Among the records that follow, set down only the lines from the one containing "Screen dimensions: 836x793" to the one containing "Given: Click the Confirm'K2'", both included, exactly.

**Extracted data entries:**
****

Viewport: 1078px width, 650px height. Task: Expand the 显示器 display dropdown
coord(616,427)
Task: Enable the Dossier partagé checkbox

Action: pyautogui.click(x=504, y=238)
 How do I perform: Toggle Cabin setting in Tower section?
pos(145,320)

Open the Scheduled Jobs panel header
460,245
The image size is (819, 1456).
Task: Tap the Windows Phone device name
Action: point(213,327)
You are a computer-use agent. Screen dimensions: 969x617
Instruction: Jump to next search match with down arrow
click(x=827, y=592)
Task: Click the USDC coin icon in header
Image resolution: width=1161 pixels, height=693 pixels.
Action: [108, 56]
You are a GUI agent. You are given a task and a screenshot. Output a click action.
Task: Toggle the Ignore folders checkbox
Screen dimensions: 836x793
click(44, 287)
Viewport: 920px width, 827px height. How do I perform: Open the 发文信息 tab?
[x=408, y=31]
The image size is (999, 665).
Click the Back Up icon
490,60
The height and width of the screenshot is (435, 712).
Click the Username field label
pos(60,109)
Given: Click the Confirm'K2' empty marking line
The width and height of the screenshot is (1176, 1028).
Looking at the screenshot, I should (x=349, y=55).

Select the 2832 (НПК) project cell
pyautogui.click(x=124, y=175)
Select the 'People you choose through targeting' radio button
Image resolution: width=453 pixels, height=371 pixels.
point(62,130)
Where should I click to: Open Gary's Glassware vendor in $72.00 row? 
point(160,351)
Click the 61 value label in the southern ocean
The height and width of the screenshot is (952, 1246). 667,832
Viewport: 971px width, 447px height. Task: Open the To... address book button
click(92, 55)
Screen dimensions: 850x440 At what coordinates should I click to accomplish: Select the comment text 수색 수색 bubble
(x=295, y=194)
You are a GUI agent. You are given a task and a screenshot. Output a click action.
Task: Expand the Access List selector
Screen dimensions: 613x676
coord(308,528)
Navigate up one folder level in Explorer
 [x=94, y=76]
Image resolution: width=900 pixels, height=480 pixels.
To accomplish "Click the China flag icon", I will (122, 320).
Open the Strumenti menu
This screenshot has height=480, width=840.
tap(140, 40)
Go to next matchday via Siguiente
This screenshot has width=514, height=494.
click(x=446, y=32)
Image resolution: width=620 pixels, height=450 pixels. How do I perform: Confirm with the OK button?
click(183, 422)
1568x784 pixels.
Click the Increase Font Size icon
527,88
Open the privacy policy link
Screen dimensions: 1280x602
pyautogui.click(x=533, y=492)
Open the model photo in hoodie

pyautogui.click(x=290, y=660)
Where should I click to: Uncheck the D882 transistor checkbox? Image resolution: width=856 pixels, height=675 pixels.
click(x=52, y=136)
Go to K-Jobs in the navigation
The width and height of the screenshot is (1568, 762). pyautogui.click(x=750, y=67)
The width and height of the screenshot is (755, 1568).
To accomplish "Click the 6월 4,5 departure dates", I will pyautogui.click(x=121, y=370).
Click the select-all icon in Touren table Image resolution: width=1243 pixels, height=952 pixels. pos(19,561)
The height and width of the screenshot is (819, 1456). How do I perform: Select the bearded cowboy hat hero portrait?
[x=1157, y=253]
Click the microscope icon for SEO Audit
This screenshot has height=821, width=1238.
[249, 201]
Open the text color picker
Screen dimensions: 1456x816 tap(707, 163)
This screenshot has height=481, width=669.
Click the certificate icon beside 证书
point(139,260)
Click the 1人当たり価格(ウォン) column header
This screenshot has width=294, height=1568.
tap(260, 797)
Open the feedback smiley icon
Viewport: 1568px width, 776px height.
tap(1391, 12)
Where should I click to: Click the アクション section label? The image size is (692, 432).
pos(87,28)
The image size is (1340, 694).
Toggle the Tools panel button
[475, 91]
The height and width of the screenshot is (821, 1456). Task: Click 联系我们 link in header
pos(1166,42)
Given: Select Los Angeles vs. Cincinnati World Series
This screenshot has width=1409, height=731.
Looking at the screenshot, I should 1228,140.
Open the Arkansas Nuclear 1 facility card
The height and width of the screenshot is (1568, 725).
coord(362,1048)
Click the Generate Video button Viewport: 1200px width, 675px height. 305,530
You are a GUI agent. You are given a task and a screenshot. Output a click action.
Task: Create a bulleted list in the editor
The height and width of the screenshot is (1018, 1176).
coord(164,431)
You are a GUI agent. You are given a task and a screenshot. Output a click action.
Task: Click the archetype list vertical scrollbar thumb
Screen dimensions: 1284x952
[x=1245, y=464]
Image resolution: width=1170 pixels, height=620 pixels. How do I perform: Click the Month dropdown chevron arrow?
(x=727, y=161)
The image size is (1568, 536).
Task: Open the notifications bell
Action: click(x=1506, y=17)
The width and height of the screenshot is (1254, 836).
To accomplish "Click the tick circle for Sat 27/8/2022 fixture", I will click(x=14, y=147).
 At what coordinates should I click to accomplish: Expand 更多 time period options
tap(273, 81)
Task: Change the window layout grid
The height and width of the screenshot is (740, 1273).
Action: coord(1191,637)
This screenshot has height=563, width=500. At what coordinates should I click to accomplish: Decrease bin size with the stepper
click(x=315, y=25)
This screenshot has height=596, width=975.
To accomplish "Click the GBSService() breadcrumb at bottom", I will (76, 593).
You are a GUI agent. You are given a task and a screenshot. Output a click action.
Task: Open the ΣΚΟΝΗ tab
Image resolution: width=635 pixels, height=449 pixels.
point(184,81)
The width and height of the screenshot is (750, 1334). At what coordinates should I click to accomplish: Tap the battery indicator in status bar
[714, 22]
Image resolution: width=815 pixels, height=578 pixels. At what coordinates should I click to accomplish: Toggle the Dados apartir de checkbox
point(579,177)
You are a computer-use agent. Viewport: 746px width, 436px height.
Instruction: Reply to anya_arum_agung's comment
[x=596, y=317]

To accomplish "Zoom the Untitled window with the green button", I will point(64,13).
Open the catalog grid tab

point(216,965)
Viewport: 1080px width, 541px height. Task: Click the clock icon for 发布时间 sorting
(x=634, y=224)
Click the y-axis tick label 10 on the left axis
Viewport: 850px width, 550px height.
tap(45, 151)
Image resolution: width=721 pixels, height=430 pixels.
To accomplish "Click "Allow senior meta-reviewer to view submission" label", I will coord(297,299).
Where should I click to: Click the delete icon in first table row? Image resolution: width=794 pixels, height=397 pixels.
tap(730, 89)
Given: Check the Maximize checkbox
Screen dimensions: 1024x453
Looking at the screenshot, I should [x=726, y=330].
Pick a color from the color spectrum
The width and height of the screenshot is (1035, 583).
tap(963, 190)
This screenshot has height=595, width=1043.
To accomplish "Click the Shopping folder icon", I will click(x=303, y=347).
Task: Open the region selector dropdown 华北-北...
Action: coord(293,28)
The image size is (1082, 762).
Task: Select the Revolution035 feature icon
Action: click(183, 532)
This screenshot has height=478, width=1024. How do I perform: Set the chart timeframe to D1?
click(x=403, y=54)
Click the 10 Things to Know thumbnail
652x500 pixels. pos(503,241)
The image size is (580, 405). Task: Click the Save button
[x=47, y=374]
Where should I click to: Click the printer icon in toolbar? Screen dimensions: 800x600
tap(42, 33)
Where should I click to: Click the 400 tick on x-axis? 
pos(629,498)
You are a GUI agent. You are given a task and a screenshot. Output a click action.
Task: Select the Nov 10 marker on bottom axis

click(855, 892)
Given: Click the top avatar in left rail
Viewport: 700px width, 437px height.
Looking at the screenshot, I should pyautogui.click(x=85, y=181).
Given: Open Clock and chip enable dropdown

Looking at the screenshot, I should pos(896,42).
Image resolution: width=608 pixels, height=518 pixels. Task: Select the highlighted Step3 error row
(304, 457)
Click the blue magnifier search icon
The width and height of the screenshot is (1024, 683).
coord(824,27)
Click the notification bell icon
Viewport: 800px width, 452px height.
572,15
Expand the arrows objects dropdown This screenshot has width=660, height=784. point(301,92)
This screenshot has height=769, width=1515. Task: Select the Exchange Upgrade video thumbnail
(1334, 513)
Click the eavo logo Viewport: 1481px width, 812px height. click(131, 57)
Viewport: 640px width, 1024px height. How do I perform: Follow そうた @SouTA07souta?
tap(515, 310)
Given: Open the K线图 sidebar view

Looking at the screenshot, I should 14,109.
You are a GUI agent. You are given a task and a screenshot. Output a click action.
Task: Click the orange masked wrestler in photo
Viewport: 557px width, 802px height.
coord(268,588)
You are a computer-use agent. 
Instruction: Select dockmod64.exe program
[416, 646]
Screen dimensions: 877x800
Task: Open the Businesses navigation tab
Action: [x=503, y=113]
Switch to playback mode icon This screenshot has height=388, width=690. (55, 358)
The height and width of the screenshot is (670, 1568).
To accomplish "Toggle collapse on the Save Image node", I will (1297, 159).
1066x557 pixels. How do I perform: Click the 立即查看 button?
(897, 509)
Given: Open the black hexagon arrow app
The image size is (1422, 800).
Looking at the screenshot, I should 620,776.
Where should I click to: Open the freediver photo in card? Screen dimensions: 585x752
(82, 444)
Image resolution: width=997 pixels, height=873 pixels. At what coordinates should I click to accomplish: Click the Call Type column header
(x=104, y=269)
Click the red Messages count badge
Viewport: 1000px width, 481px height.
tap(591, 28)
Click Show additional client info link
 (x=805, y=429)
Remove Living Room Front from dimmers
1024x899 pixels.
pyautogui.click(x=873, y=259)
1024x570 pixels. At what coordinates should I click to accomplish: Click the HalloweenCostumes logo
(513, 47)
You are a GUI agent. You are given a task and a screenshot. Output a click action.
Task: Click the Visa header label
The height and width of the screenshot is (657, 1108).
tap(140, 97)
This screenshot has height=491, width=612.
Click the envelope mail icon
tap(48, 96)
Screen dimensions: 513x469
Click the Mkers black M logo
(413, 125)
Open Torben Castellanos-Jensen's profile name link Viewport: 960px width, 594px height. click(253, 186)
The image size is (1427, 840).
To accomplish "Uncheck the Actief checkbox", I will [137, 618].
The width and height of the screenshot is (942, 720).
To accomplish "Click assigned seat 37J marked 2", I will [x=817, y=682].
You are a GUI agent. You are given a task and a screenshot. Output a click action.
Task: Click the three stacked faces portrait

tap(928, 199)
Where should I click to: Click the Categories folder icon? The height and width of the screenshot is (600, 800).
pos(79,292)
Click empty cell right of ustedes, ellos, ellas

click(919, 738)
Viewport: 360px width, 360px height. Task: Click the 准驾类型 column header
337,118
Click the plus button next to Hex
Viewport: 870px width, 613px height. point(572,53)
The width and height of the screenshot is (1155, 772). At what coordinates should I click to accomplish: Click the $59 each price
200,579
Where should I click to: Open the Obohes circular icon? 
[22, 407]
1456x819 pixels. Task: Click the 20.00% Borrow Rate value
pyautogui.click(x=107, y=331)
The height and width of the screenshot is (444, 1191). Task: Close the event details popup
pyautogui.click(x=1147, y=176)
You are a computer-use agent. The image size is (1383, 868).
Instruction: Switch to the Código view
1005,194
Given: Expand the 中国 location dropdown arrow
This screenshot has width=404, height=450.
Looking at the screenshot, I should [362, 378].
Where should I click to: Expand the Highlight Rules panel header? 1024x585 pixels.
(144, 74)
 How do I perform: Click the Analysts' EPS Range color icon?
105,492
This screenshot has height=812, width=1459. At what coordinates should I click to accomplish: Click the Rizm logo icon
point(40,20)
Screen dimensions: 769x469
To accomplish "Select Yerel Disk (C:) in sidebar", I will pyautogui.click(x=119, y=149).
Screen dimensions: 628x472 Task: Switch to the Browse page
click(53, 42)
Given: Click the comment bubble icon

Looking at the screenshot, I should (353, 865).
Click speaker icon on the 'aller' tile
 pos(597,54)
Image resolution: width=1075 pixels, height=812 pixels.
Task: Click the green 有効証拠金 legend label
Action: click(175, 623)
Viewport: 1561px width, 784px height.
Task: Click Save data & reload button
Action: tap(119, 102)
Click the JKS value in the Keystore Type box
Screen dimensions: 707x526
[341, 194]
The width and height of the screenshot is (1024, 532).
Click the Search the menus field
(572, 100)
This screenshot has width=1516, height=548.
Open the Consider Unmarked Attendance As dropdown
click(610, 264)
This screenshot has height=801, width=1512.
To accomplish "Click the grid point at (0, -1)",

****

**Solution to this exercise:**
Screen dimensions: 836x793
click(44, 287)
Viewport: 920px width, 827px height. How do I perform: Open the 发文信息 tab?
[x=408, y=31]
The image size is (999, 665).
Click the Back Up icon
490,60
The height and width of the screenshot is (435, 712).
Click the Username field label
pos(60,109)
Given: Click the Confirm'K2' empty marking line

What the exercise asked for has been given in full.